Anyway, Anderson wanted that $200 million so much that he risked going to prison for it, which he is now doing -- for nine years (that's why I still think my attitude works better). But here's the funny part: the plea agreement provided that "the court may order restitution pursuant to 18 U.S.C. § 3572." The obvious purpose here was that the court sentencing Anderson to prison would also have power to order him to pony up the taxes he'd evaded. But there was one little problem: 18 U.S.C. § 3572 isn't the restitution statute. It's the fines statute. The restitution
statute is 18 U.S.C. § 3663.

Oh, that's just "a typo" and not "something that the court should be getting wrapped up about," said the U.S. attorney. Not so fast, said the district court. Under the applicable statute, the court only had power to order restitution "to the extent agreed to by the parties in a plea agreement," and the plea agreement only permitted restitution under a non-applicable statute, so there was no power to order restitution. Sorry, your typo cost the government $200 million.

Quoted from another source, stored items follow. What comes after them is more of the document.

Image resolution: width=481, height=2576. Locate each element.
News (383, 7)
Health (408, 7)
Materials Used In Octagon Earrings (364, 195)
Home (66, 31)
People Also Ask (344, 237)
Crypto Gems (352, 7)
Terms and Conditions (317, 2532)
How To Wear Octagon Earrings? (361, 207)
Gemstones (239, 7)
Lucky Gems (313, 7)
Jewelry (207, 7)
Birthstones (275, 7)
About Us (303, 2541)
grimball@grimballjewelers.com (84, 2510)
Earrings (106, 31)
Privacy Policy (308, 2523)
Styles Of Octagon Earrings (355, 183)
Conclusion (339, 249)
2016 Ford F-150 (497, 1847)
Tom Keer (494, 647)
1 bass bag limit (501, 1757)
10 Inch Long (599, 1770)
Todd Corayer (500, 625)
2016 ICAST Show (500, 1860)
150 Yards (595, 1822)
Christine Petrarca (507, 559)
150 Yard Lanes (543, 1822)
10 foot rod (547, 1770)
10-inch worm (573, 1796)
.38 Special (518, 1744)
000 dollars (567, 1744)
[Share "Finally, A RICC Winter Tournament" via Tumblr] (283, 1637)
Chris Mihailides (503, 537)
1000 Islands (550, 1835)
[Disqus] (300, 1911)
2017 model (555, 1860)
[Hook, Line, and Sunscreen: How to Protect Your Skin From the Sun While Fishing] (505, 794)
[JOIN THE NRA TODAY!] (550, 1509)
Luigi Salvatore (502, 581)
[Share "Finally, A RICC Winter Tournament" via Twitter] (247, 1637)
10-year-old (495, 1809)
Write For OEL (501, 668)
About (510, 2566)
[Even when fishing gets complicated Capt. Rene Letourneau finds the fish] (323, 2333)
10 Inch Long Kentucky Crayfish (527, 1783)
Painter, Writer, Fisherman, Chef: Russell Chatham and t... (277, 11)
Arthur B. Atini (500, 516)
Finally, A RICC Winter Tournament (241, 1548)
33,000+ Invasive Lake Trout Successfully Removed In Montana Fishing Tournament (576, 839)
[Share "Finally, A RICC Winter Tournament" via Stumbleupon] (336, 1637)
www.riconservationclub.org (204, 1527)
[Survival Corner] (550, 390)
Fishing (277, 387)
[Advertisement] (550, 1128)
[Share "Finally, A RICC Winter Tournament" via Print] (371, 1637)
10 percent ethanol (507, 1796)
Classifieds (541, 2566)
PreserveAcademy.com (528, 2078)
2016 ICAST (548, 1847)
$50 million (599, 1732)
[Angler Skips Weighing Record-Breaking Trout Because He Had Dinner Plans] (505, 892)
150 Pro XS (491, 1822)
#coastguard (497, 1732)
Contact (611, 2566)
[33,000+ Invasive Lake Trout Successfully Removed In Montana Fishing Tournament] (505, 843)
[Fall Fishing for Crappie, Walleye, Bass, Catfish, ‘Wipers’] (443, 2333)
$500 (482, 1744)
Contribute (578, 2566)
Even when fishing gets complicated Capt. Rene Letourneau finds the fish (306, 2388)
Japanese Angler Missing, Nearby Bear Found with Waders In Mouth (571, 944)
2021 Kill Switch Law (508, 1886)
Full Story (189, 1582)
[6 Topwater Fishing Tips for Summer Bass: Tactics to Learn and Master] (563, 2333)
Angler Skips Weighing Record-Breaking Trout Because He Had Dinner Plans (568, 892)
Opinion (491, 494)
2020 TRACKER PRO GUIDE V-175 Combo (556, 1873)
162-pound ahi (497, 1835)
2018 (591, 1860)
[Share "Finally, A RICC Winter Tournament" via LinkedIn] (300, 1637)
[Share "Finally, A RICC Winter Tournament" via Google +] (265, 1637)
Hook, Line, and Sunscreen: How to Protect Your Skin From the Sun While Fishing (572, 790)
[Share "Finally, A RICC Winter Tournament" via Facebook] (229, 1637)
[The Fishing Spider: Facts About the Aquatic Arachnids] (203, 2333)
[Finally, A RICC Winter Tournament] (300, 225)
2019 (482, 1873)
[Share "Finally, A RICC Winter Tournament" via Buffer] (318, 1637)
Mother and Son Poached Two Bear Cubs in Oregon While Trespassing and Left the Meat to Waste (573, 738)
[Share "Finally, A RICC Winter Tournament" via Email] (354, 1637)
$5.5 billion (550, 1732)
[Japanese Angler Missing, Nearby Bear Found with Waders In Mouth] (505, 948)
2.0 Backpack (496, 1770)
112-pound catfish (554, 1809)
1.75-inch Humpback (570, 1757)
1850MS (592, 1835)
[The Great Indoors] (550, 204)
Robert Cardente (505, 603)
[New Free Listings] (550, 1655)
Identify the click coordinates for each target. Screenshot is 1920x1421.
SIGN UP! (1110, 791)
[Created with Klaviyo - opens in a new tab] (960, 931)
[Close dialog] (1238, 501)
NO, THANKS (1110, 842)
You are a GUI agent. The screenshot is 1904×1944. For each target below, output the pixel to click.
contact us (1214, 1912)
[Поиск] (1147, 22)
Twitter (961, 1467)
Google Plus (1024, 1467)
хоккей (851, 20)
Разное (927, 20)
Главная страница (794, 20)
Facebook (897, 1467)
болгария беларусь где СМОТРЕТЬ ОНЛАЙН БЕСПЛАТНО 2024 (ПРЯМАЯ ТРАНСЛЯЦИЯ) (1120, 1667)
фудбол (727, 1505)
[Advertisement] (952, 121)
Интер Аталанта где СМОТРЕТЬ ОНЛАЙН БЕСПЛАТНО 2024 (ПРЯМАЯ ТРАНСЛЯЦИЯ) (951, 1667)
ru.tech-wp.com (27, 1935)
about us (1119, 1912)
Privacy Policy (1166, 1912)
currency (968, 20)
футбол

Actually, the error was not really a "typo"--no one tried to type "3663" and accidentally hit the keys for "3572." It was more like a "wrongo" or even a "stupido"--someone deliberately put in the number of the wrong statute.

In any event, the court of appeals came to the rescue, ruling (correctly, I would say) that (1) the restitution statute requires authority for restitution in a plea agreement, but does not require citation to the restitution statute in the agreement, and (2) the other conduct of the parties made it very clear that they intended the plea agreement to provide restitution authority. So they allowed restitution.

So all's well that ends well, but how would you like to be the attorney who made what might have been a $200 million error?